▸ Activity
When you copy the records that follow, please keep every word exactly as it is and leave out the pictures.

Records excerpted from a collection
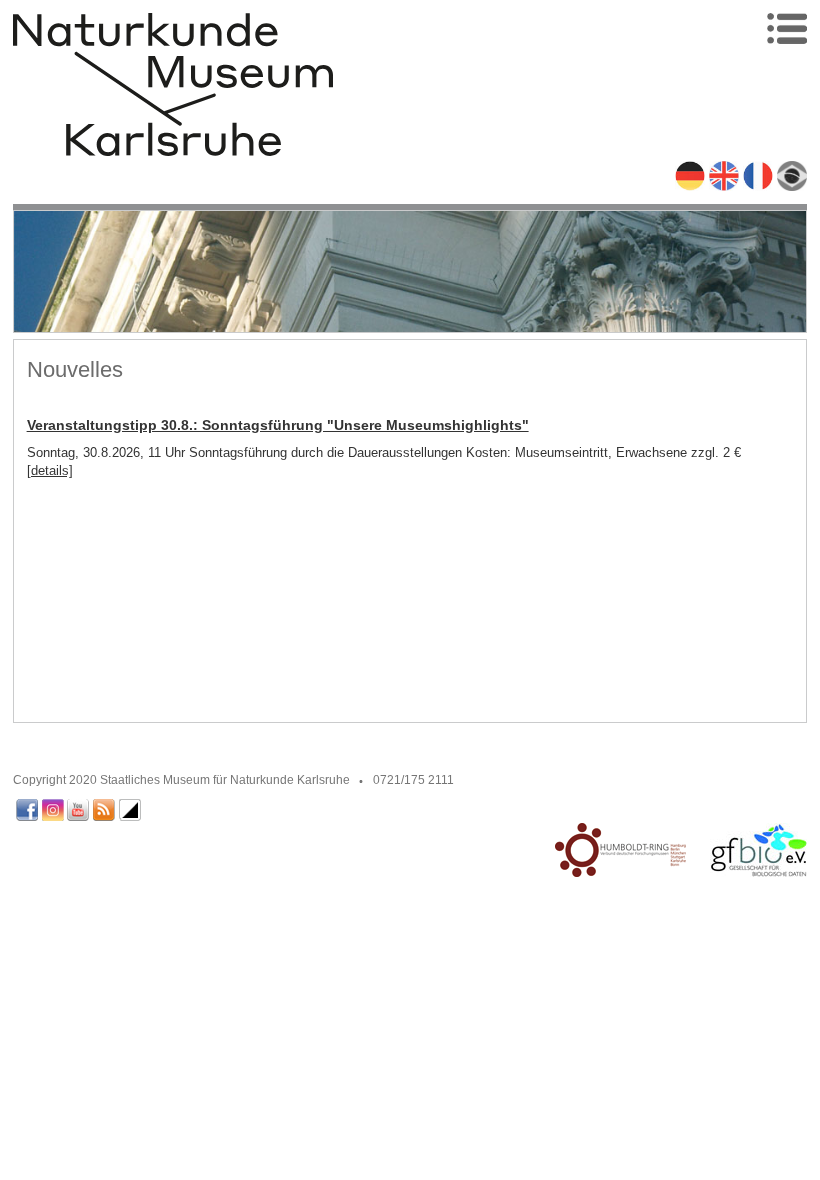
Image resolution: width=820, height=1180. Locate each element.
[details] (50, 470)
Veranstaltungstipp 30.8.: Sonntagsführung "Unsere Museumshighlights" (278, 425)
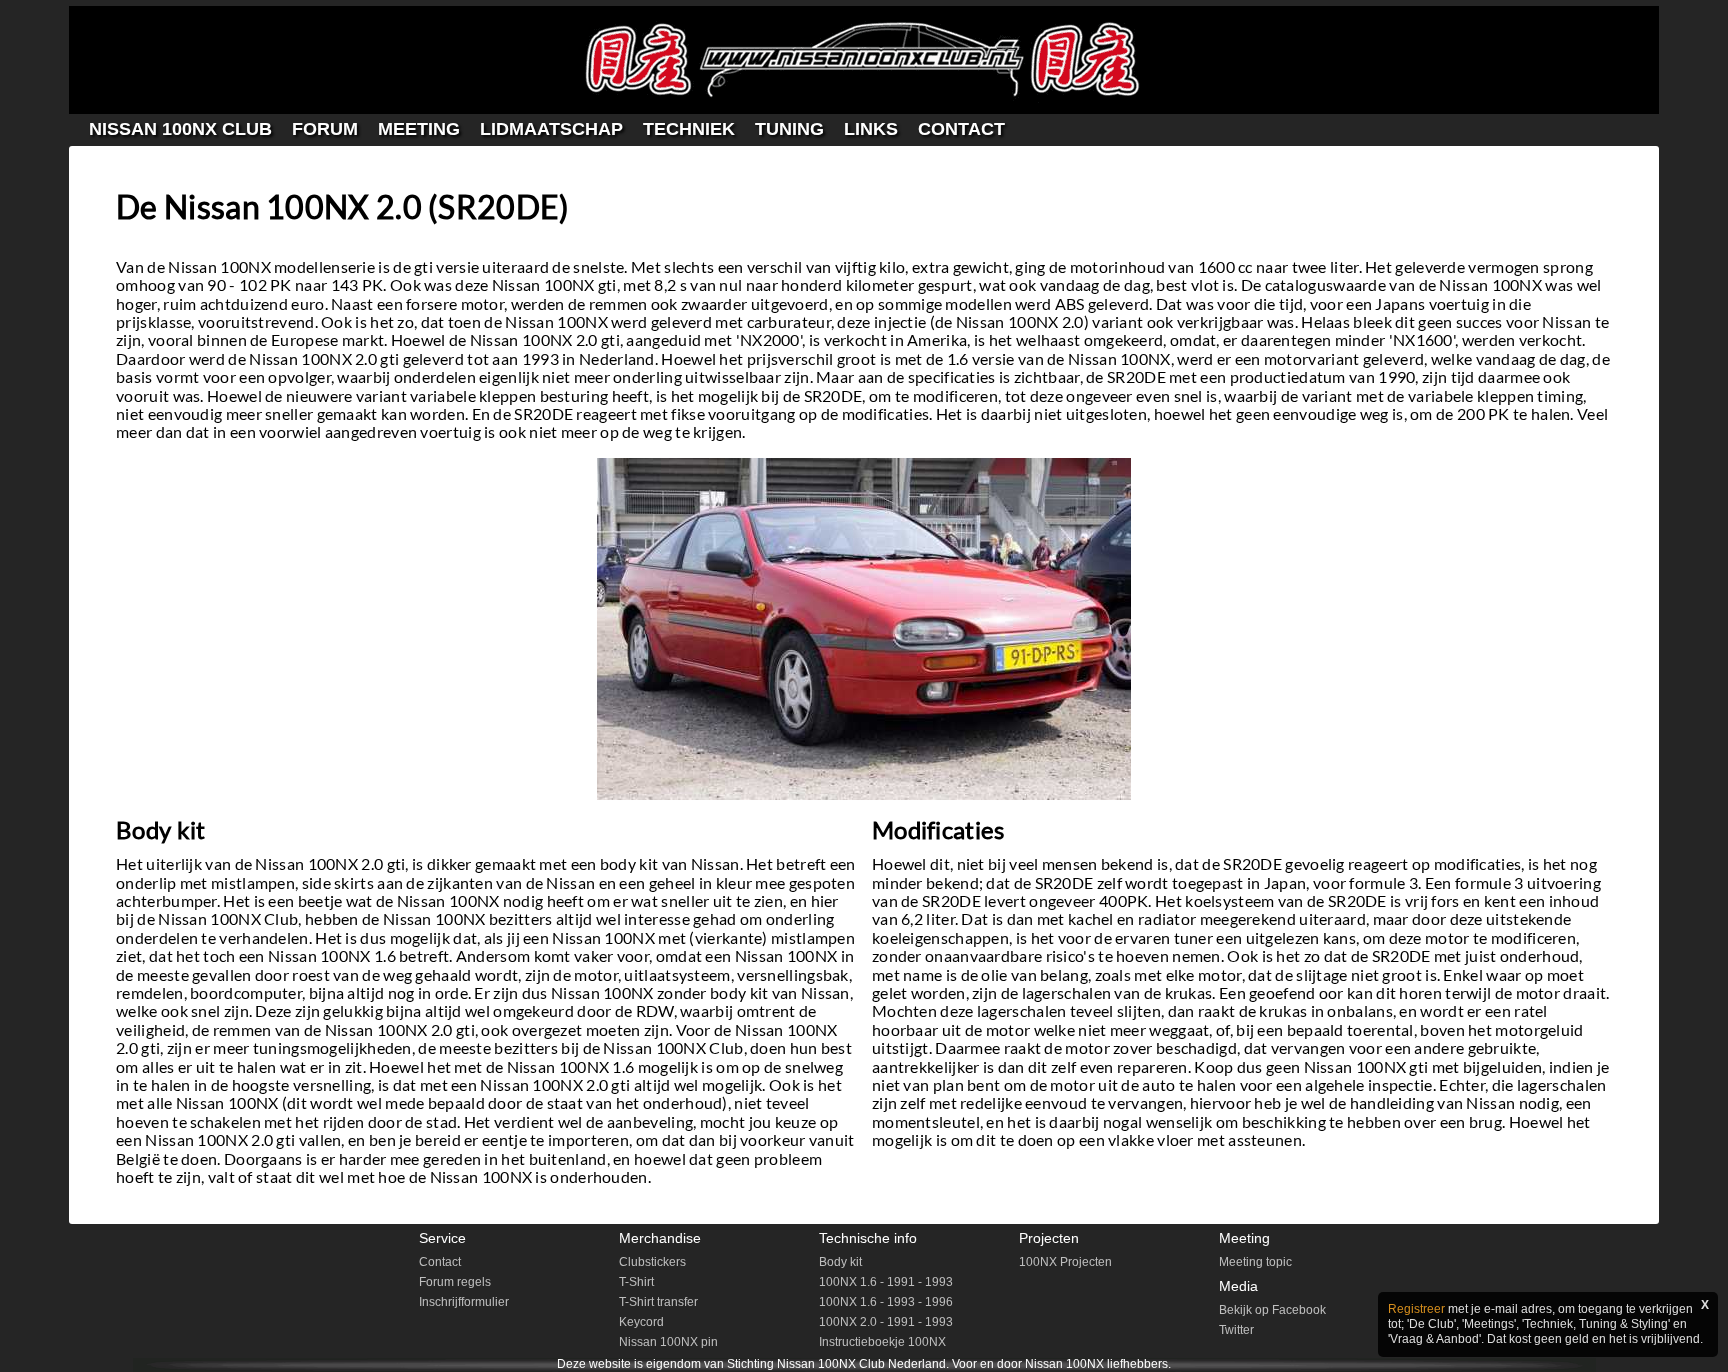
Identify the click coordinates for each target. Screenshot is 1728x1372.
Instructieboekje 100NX (882, 1342)
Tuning (789, 129)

▸ Output for this task
Image resolution: width=820, height=1180. Locate each element.
[details] (50, 470)
Veranstaltungstipp 30.8.: Sonntagsführung "Unsere Museumshighlights" (278, 425)
Identify the click coordinates for each target. Screenshot is 1728x1372.
Instructieboekje 100NX (882, 1342)
Tuning (789, 129)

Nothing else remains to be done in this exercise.